Part live action, part stop-motion animation, The Daydreamer is an amazing children’s fantasy based on the fairytales of Hans Christian Anderson. Inspired by the success of Mary Poppins (1964), producer Joseph E. Levine (whose varied credits ran from Godzilla (1954) to The Graduate (1967)) approached animation wizards Arthur Rankin and Jules Bass to deliver something similar. Rankin-Bass are best known for delightful, Christmas-themed animated specials like Rudolph the Red-nosed Reindeer, yet the Japan-based studio produced surprisingly sophisticated family fare, often quirky, lyrical and philosophically inclined. It’s no surprise Tim Burton counts them as a major influence.
In a storybook village, young Chris (Paul O’Keefe) is sick of being poor. He watches his shoemaker father (Jack Gilford) slave away for a bullying customer (Margaret Hamilton - the witch from The Wizard of Oz (1939)), and struggle to pay the Pie Man (Ray Bolger - the scarecrow from Wizard of Oz. What is this, a reunion?) for a single pie. Chris believes his wishes will come true if only he can find the legendary Garden of Paradise. One night, the Sandman (Cyril Ritchard) promises to show the way, leading him on an enchanted journey rendered in stop-motion “Animagic”. Shipwrecked, Chris is rescued by the Little Mermaid (Hayley Mills), who brings him to an undersea kingdom ruled by Father Neptune (Burl Ives - a Rankin-Bass regular). To save his life, the lovestruck Little Mermaid makes a deal with the Sea Witch (Tallulah Bankhead), but Chris leaves her heartbroken on the rocky shore.
Next, Chris hooks up with two, shifty salesmen (Terry-Thomas and Victor Borge) and helps sell their ‘invisible’ robe to the gullible Emperor (Ed Wynn). Left to deal with an angry mob, Chris escapes when pretty, pint-sized Thumbelina (Patty Duke - O’Keefe’s regular co-star on The Patty Duke Show) shrinks him down. They fall in love, but run afoul of a sneaky Rat (Boris Karloff - who rejoined Rankin-Bass for Mad Monster Party? (1967)) who schemes to marry Thumbelina off to his wealthy friend, Mole (Sessue Hayakawa - from Bridge Over The River Kwai (1957)!). A bird, whose life Thumbelina saved, is set to take her to the kingdom of fairies, while Chris ditches his girlfriend and finally reaches the Garden of Paradise. Here, Chris learns the knowledge it offers comes with a price…

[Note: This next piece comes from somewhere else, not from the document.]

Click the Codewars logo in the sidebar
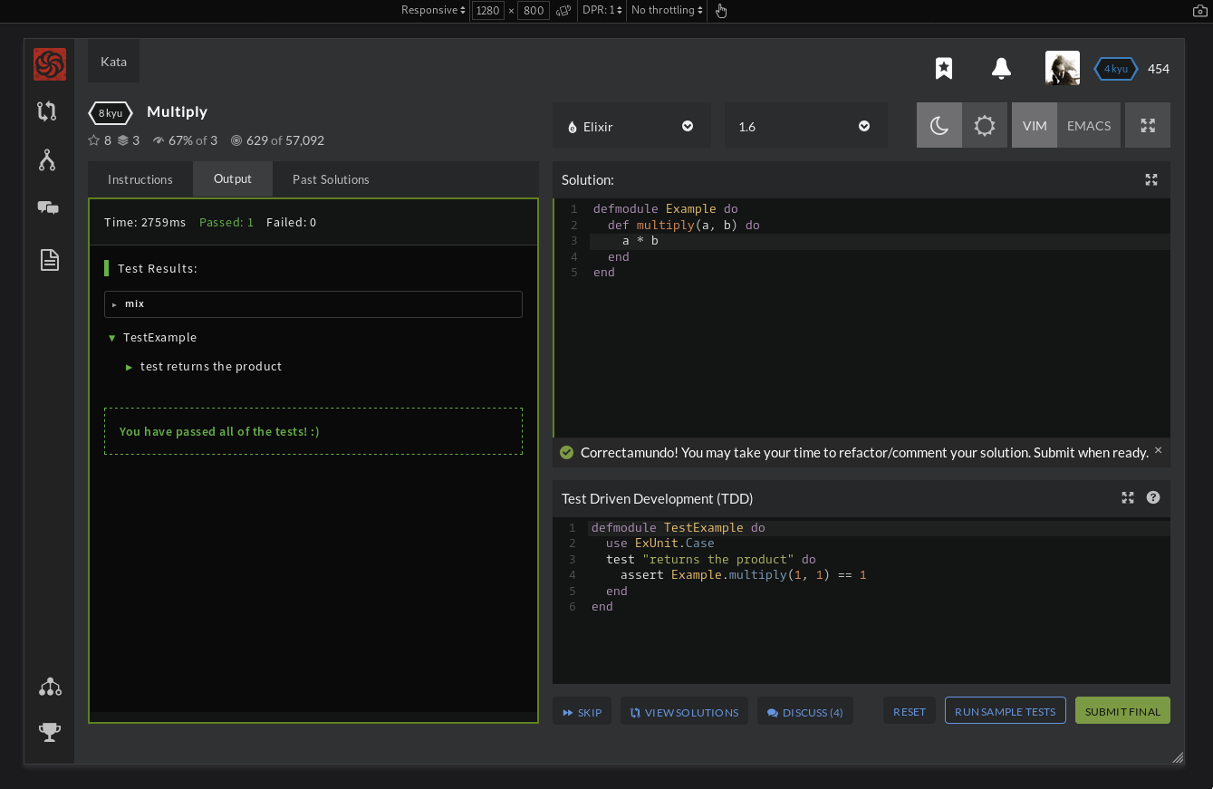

The Daydreamer doesn’t go the Disney route and try to sugar-coat the sometimes harsh, often melancholy nature of Hans Anderson’s stories. Our hero Chris behaves like a selfish jerk, casting friends and loved ones aside in ruthless pursuit of his goal. Yet far from being detrimental, this aspect underlines the fiercely moral subtext to Chris’ journey. With admirable economy, Rankin-Bass streamline Anderson’s fairytales into an episodic narrative that builds life-lessons to cumulative effect. As with all great fantastical journeys it isn’t the destination that matters, it’s the journey - something Chris only comes to realise near the end. The central message, that hard work, selflessness and love will always trump greed, self-centredness and apathy, isn’t trite but necessary in an age when fairytale characters have been turned into misogynistic caricatures.

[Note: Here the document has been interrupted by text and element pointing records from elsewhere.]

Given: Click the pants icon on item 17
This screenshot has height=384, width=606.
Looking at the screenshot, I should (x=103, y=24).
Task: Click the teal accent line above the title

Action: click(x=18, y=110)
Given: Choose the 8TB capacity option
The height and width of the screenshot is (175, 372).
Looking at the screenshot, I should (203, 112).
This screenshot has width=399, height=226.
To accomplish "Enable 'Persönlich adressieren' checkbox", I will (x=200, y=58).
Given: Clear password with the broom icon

Appropriately dreamy in tone, the film is paced like a leisurely stroll on a warm summer’s day, which may alienate those accustomed to the whiz-bang pyrotechnics of CG cartoons. Episodes range from poetic (Patty Duke’s earnest vocals perfectly pitch Thumbelina’s plight), slapstick (a chorus of bats sing in praise of the Mole’s gloomy lair), and achingly sad (Hayley Mills is an ideal Little Mermaid - you could find yourself welling up…). After a strong start, the live action inserts, particularly a subplot involving a an ogre-like gamekeeper, threaten to derail the smooth flowing narrative. However, the animated sequences keep things on track. Movie buffs should relish the starry cast and youngsters can delight in the jaunty musical numbers, moments of magic and whimsy, plus a surreal interlude involving a giant, monster frog.